Keputusan untuk mengakui obat baru dilakukan oleh badan pengatur nasional, di Indonesia oleh Badan Pengawas Obat dan Makanan, di Amerika Serikat oleh FDA (Food and Drug Administration), di Kanada oleh Health Canada, di Inggris oleh MHRA (Medicine and Healthcare Product Regulatory Agency), di negara Eropa lain oleh EMEA ( European Agency for the Evaluation of Medicinal Product) dan di Australia oleh TGA (Therapeutics Good Administration). 7
Untuk dapat dinilai oleh badan tersebut, industri pengusul harus menyerahkan data dokumen uji praklinik dan klinik yang sesuai dengan indikasi yang diajukan, efikasi dan keamanannya harus sudah ditentukan dari bentuk produknya (tablet, kapsul dll.) yang telah memenuhi persyaratan produk melalui kontrol kualitas. 7
Pengembangan obat tidak terbatas pada pembuatan produk dengan zat baru, tetapi dapat juga dengan memodifikasi bentuk sediaan obat yang sudah ada atau meneliti indikasi baru sebagai tambahan dari indikasi yang sudah ada. Baik bentuk sediaan baru maupun tambahan indikasi atau perubahan dosis dalam sediaan harus didaftarkan ke Badan POM dan dinilai oleh Komisi Nasional Penilai Obat Jadi.
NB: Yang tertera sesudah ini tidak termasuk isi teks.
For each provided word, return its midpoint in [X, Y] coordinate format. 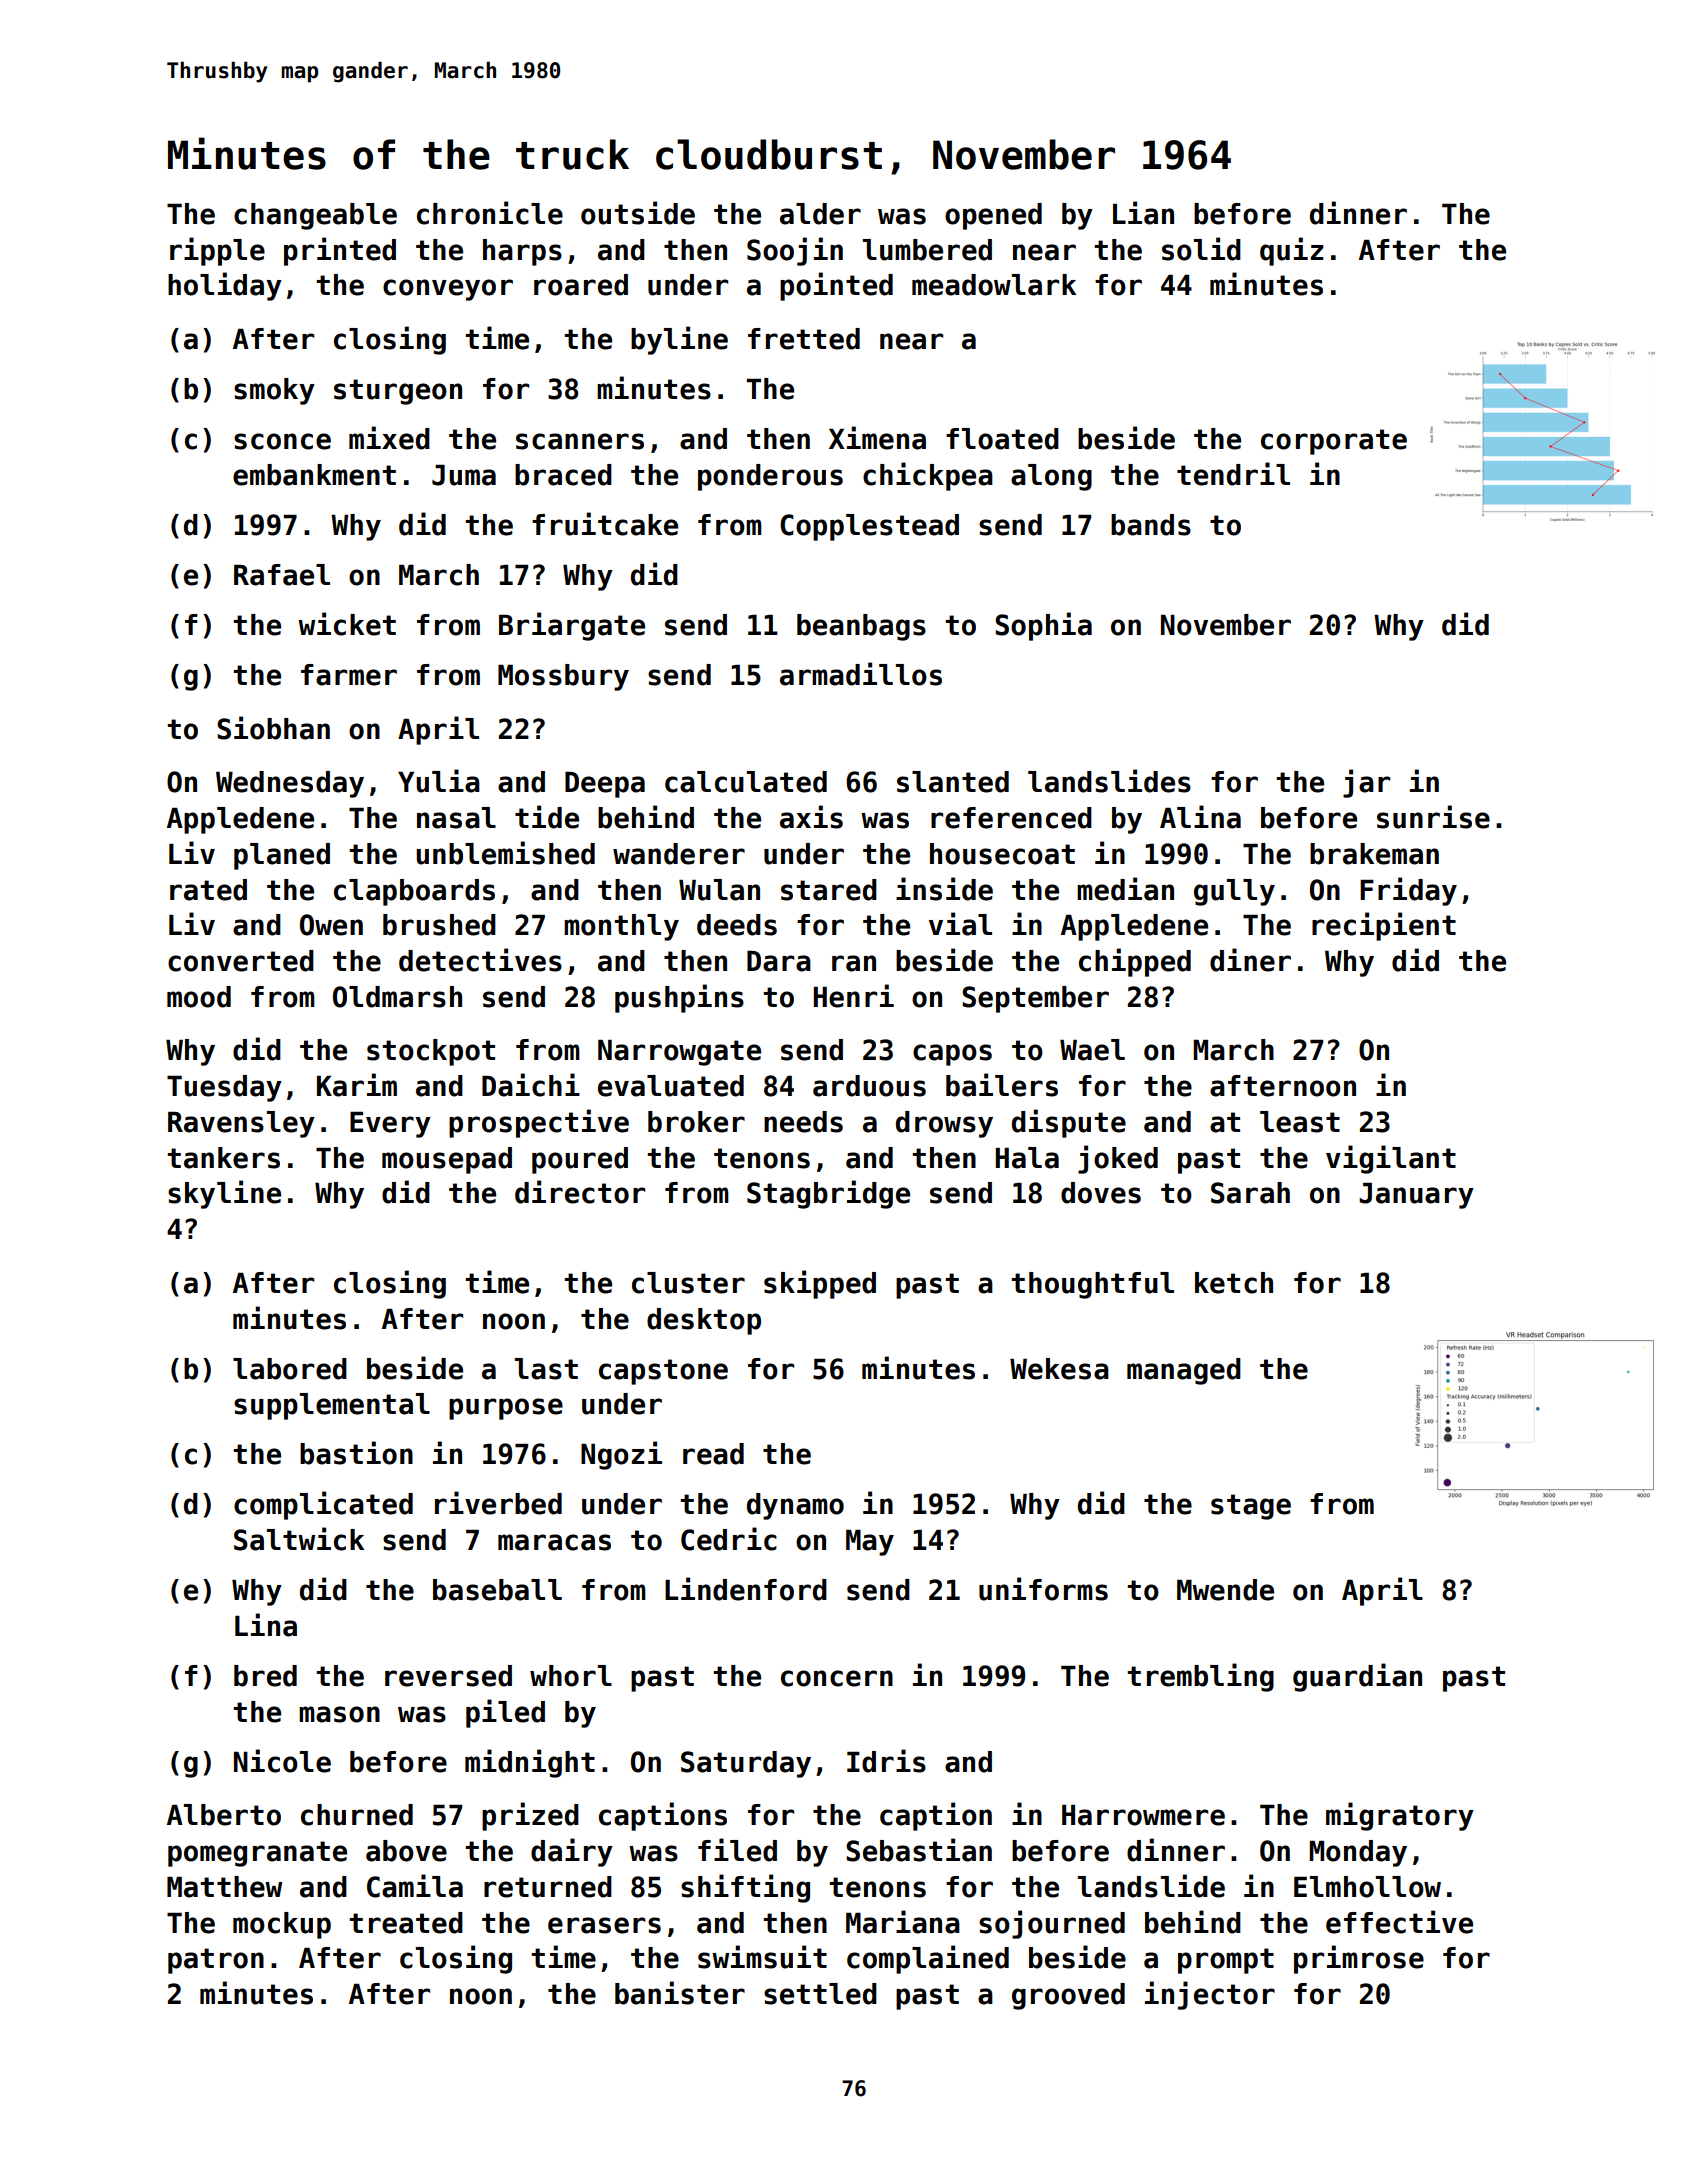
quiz [1292, 251]
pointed [836, 286]
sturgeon [398, 392]
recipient [1384, 926]
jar [1366, 783]
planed [282, 856]
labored [290, 1369]
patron [216, 1961]
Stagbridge [828, 1194]
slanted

Pengembangan ilmu teknologi farmasi dan biofarmasi melahirkan new drug delivery system terutama bentuk sediaan seperti tablet lepas lambat, sediaan liposom, tablet salut enterik, mikroenkapsulasi dll. Kemajuan dalam teknik rekombinasi DNA, kultur sel dan kultur jaringan telah memicu kemajuan dalam produksi bahan baku obat seperti produksi insulin dll. 7
Setelah calon obat dapat dibuktikan berkhasiat sekurang-kurangnya sama dengan obat yang sudah ada dan menunjukkan keamanan bagi si pemakai maka obat baru diizinkan untuk diproduksi oleh industri sebagai legal drug dan dipasarkan dengan nama dagang tertentu serta dapat diresepkan oleh dokter. 7
4.                       Fase IV,
Setelah obat dipasarkan masih dilakukan studi pasca pemasaran (post marketing surveillance) yang diamati pada pasien dengan berbagai kondisi, berbagai usia dan ras, studi ini dilakukan dalam jangka waktu lama untuk melihat nilai terapeutik dan pengalaman jangka panjang dalam menggunakan obat. Setelah hasil studi fase IV dievaluasi masih memungkinkan obat ditarik dari perdagangan jika membahayakan, sebagai contoh Cerivastatin suatu obat antihiperkolesterolemia yang dapat merusak ginjal, Entero-vioform (kliokuinol) suatu obat antidisentri amuba yang pada orang Jepang menyebabkan kelumpuhan pada otot mata (SMON disease), fenilpropanolamin yang sering terdapat pada obat flu harus diturunkan dosisnya dari 25 mg menjadi tidak lebih dari 15 mg karena dapat meningkatkan tekanan darah dan kontraksi jantung yang membahayakan pada pasien yang sebelumnya sudah mengidap penyakit jantung atau tekanan darah tinggi, talidomid dinyatakan tidak aman untuk wanita hamil karena dapat menyebabkan kecacatan pada janin, troglitazon suatu obat antidiabetes di Amerika Serikat ditarik karena merusak hati.